The biggest political problem in America, explained in one chart - wolfgke
https://www.vox.com/policy-and-politics/2018/10/15/17979224/2018-midterm-elections-candidates-issues-health-care-immigration
======
anigbrowl
_If the problem of polarization is ever to be addressed, we have to figure out
how to talk to people who don’t just disagree about the best way to solve
problems, but disagree about what the problems are to begin with._

Available research suggests that exposing people to differing points of view
(absent agreement about shared goals etc) tends to cause them to become more
polarized, not less. It's all very well asking 'how do we talk to people' but
the reality is that a large chunk of the population no longer subscribes to
consensus reality and actively resists or interferes with the distribution of
information and resources. There is a lot of money to be made in misleading
people and the 'marketplace of ideas' is failing along multiple vectors,
perhaps because of an over-reliance on finance as the measure of all things.

------
bediger4000
This reads like just more "both sides" lazy journalism.
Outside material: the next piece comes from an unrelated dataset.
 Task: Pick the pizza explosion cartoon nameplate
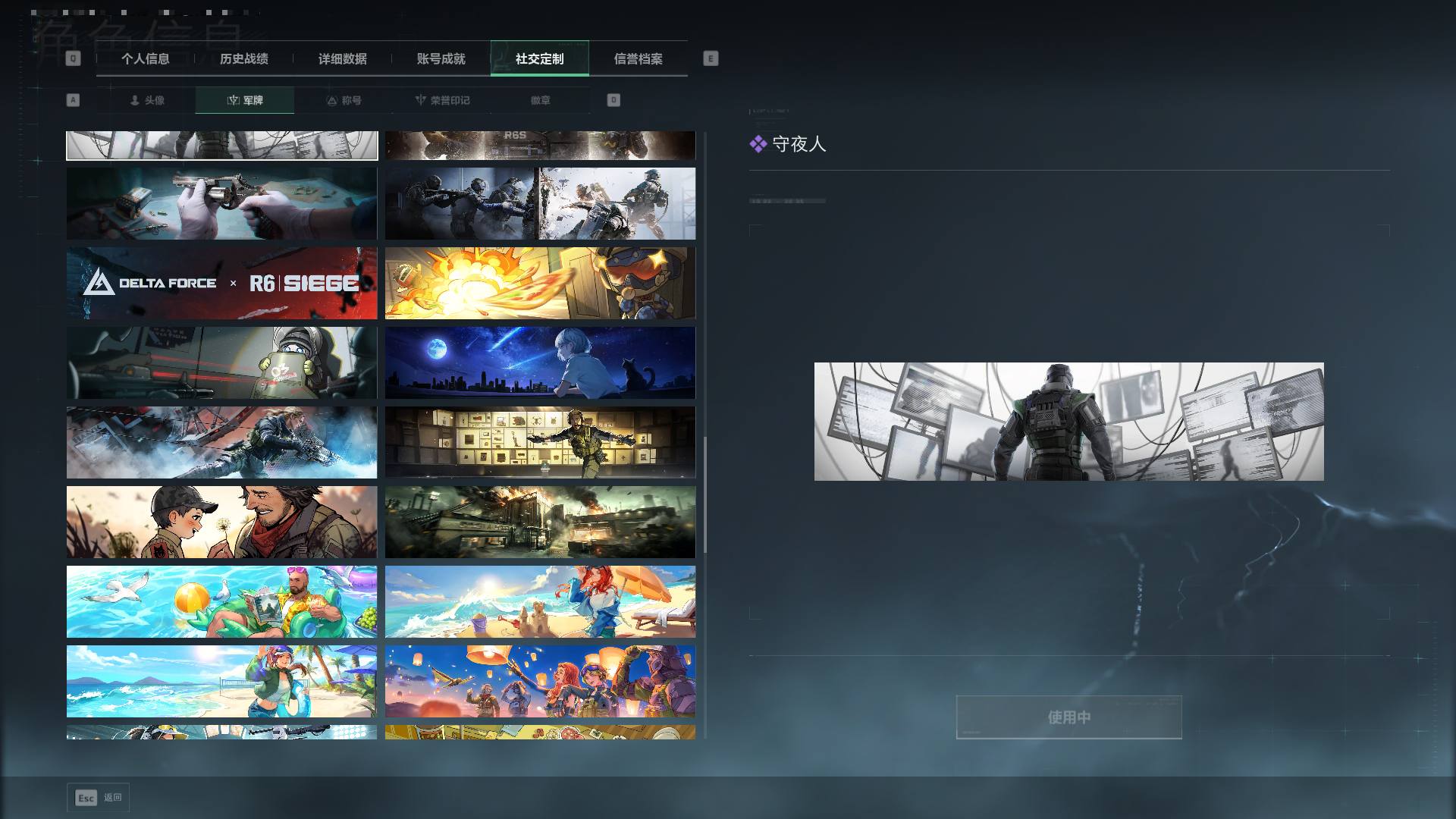(x=540, y=283)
It's just a comparison
of how self-identified Republicans and Democrats feel about the importance of
various issues. TL;DR (and obviously) It shows differences. The vox author
takes this as an opportunity to plead for both sides to come together,
although that's covered with a fig leaf or two of verbiage.

If this poll has been done over a period of time, we could see how the self-
identified party alignments shifted with time. Party members differ right now
on which issues even matter, great. How has the importance of those same
issues varied over time, by self-identified party members. That would let you
draw a conclusion about polarization. This article overreaches.